Spring, glorious spring! It’s gorgeous here today – sunny and bright and cool but not cold and my puppy is begging for a walk should my legs cooperate – but I just came back from the shop and had to tap dance my way through the globs of spit everywhere on the sidewalk.
WHY do people feel the need to spit on the sidewalk? Or at all? Is there some epidemic of excessive salivary gland production? And if so, yucky yucky! Where is the medical research, treatment, the isolation of affected individuals, preferably on islands apart from the rest of us?
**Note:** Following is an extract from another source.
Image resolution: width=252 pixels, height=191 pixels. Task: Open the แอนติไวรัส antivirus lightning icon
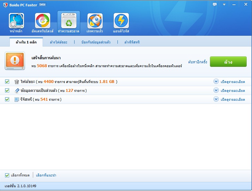[121, 21]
Do people think they have the right to just secrete all over the place? Should I pause to defecate or blow my nose on the pavement as, hey, it’s my land, too? It is revolting, and I keep thinking of the olden days when Tuberculosis ran rampant and part of the sharing of the glory was because everyone was horking up globs of infectious stuff.
It’s RUDE, people! For some reason, men seem to feel they need to do this – women are generally more restrained, thank heavens, or we’d be swimming in lakes of the stuff. Between the globs glittering in the sun and the endless cigarette butts people fling all over the place, a walk in spring is somewhat less glorious than it should be. And don’t get me started on the un-picked-up dog poop. Also inexcusable.
Just to add a little repugnancy, I was walking with my cane today as my legs are thinking about a wee holiday, and the tip slid in a glob. I staggered for balance, clutched my stomach for gagging.
Hold the darn stuff in. Your body is designed to swallow it. You are supposed to let it go through your digestive system. It helps digest your food, bathe your teeth with helpful bacteria, allow you to swallow. There is NO reason to share it with the world. Keep it in or I’ll find you and smear something yucky on your shoes.